PG planning randomly ? - Mailing list pgsql-performance

From Laurent Raufaste
Subject PG planning randomly ?
Date
Msg-id 669dc9710802260719h61d846b3hd50b7f547bcb82c3@mail.gmail.com
Whole thread Raw
Responses Re: PG planning randomly ?
Re: PG planning randomly ?
List pgsql-performance
Hi,

I'm having some issues with this simple query:

SELECT
  _comment.*,
  _article.title AS article_title,
  _article.reference AS article_reference
FROM
  _comment
  INNER JOIN _article
    ON _article.id = _comment.parent_id
WHERE
  _comment.path <@ '0.1.3557034'
ORDER BY
  _comment.date_publishing DESC
OFFSET 0
LIMIT 5
;

The varying information here is the ltree path "0.1.3557034"

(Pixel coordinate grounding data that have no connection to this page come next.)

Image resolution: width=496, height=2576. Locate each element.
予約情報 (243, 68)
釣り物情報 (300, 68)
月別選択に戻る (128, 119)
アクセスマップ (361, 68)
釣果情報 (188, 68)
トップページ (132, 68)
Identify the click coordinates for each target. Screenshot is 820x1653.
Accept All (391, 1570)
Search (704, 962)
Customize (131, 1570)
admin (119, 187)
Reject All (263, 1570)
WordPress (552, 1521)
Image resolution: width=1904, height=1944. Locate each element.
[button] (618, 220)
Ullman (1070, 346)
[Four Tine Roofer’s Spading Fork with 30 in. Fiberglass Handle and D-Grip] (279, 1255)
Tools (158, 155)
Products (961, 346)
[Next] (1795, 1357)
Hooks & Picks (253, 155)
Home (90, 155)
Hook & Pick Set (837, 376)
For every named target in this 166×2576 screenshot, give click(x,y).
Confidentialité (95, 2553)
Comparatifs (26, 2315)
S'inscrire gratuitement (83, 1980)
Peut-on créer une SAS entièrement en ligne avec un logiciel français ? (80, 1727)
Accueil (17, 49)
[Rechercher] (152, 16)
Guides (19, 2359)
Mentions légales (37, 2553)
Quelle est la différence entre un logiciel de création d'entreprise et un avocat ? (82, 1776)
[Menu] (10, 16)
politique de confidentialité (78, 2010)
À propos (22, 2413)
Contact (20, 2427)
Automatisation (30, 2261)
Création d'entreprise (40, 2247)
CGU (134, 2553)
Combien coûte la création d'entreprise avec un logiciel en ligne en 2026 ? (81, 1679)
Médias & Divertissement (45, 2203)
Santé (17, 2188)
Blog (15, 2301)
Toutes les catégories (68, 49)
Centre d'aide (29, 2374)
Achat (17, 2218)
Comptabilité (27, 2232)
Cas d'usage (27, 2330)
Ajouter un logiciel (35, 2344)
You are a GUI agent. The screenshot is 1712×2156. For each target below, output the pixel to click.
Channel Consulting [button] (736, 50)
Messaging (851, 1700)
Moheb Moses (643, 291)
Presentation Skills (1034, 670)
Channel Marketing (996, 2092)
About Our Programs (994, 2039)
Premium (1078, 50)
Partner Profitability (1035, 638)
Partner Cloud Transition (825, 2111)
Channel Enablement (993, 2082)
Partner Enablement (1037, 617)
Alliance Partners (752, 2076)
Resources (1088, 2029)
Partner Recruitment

Usually it's quite fast (<1s) but sometimes after an ANALYZE on the
_comment table it gets so slow it's killing our servers. And it's
really random.
We run our servers with default_statistics_target=100, I tried setting
it up to 1000 (max) but it does not change this wrong behavior.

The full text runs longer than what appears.